WHAT TO WORK ON: Each line in the records below, from the one that contains "Toggle the Ceníková" to the one that contains "Task: Add Nairn's", should be reproduced exactly, the first and last included.

DATA FOR PROCESSING:
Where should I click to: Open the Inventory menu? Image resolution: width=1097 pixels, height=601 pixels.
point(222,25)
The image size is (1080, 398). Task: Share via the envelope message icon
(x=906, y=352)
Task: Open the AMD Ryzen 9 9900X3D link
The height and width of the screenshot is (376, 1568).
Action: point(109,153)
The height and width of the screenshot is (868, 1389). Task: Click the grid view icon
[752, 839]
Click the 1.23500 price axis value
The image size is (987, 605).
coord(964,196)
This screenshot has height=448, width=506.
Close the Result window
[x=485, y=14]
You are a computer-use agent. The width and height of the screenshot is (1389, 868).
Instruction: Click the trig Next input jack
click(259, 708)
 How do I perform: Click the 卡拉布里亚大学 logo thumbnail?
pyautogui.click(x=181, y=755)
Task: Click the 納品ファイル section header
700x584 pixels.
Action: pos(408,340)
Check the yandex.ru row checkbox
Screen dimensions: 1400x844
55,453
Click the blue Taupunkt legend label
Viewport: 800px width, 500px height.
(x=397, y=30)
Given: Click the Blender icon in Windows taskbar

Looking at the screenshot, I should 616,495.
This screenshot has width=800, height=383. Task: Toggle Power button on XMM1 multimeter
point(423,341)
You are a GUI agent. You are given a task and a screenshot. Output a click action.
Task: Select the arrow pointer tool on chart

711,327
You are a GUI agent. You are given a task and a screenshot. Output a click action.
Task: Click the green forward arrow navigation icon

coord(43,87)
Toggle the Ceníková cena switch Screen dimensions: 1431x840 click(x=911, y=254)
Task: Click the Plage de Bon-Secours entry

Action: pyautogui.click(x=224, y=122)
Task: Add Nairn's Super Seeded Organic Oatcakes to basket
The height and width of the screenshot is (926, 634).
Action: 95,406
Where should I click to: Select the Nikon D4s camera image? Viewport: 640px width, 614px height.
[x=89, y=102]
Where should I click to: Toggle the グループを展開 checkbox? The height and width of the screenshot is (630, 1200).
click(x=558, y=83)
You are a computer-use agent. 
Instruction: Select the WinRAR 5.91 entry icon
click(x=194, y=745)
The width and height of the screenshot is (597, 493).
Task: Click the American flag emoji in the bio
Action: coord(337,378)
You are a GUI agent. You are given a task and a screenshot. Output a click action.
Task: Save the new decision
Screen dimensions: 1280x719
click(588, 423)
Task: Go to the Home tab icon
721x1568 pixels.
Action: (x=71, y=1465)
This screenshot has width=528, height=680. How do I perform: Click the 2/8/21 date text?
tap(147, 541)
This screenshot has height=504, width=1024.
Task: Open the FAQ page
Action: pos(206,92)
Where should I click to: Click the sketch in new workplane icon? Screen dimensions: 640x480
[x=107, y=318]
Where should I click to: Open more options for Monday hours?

WRITTEN SOLUTION:
Toggle the Ceníková cena switch Screen dimensions: 1431x840 click(x=911, y=254)
Task: Click the Plage de Bon-Secours entry

Action: pyautogui.click(x=224, y=122)
Task: Add Nairn's Super Seeded Organic Oatcakes to basket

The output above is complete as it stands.